> **Problem to solve**
From the material below, copy every line in which the word "price" occurs.

> **Data**

::::::::::

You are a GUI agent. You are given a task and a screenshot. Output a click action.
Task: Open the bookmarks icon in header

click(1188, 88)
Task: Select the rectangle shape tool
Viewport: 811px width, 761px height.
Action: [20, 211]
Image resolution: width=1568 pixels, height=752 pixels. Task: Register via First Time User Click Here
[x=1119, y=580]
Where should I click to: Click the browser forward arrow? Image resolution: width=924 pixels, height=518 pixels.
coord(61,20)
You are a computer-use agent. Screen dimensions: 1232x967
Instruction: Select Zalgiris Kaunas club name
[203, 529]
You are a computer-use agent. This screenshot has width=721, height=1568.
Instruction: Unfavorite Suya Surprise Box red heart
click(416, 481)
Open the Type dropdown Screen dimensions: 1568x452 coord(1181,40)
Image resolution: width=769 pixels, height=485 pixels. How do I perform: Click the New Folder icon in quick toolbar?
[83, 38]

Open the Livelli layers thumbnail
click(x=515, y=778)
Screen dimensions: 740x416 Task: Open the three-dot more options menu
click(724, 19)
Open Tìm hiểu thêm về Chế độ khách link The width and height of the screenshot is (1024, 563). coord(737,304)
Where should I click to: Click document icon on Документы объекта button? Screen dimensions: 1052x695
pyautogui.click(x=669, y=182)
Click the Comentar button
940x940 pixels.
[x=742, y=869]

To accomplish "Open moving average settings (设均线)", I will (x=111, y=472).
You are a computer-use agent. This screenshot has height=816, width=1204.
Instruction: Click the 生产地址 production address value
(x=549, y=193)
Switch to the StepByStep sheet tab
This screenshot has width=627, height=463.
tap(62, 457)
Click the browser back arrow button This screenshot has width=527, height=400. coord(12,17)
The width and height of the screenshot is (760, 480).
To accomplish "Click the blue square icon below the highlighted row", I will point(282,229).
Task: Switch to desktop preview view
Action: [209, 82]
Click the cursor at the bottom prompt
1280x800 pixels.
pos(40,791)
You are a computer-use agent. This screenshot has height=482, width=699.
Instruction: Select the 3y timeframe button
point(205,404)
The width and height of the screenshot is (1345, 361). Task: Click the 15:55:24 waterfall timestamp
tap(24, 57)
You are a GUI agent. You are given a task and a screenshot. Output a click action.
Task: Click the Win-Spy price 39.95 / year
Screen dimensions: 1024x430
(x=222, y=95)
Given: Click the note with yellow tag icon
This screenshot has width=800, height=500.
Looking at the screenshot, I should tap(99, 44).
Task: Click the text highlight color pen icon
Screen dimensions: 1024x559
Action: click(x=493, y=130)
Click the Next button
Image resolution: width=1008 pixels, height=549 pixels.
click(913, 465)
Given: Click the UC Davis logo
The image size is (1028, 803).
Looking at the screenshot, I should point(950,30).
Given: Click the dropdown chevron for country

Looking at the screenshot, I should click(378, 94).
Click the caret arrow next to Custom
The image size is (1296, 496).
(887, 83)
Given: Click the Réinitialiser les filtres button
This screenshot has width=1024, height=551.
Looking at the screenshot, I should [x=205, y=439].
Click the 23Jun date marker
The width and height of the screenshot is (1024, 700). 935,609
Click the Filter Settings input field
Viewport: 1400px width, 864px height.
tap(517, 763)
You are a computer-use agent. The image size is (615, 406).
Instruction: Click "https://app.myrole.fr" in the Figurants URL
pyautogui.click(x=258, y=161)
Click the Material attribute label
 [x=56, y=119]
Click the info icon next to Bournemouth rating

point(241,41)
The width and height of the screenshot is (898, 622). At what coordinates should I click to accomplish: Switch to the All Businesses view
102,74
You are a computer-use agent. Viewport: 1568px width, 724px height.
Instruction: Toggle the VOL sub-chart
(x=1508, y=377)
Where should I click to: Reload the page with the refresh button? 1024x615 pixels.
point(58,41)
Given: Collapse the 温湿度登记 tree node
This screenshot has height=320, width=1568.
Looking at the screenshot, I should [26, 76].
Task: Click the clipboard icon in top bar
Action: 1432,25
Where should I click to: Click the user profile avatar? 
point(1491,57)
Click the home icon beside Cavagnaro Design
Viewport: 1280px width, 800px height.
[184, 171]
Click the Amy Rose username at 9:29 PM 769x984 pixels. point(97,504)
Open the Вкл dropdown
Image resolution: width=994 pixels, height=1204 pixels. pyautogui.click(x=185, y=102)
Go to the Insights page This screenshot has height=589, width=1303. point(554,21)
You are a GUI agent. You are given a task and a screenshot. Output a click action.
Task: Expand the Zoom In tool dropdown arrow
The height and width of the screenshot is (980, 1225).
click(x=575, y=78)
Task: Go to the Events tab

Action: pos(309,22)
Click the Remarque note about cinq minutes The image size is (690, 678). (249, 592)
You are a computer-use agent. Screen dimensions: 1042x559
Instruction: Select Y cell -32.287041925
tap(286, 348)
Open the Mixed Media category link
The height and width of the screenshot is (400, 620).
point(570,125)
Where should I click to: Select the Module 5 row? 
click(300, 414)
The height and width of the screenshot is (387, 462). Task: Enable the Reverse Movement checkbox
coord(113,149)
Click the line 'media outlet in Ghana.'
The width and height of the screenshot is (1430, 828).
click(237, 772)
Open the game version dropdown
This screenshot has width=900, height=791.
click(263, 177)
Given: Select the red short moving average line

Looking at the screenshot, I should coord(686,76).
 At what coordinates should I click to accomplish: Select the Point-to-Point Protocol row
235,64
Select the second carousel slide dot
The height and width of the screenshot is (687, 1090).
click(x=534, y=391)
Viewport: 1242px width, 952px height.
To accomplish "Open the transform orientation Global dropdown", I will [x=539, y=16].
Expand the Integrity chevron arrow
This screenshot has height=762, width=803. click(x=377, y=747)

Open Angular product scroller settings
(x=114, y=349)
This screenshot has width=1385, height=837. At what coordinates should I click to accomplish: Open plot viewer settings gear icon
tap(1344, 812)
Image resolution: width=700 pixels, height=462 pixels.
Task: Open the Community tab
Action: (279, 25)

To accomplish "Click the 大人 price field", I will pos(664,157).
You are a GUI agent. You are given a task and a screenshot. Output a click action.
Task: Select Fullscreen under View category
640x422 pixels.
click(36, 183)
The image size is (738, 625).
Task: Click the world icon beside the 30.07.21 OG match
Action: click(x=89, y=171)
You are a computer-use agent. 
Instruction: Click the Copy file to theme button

::::::::::

> **Answer for this exercise**
Task: Click the Win-Spy price 39.95 / year
To accomplish "Click the 大人 price field", I will pos(664,157).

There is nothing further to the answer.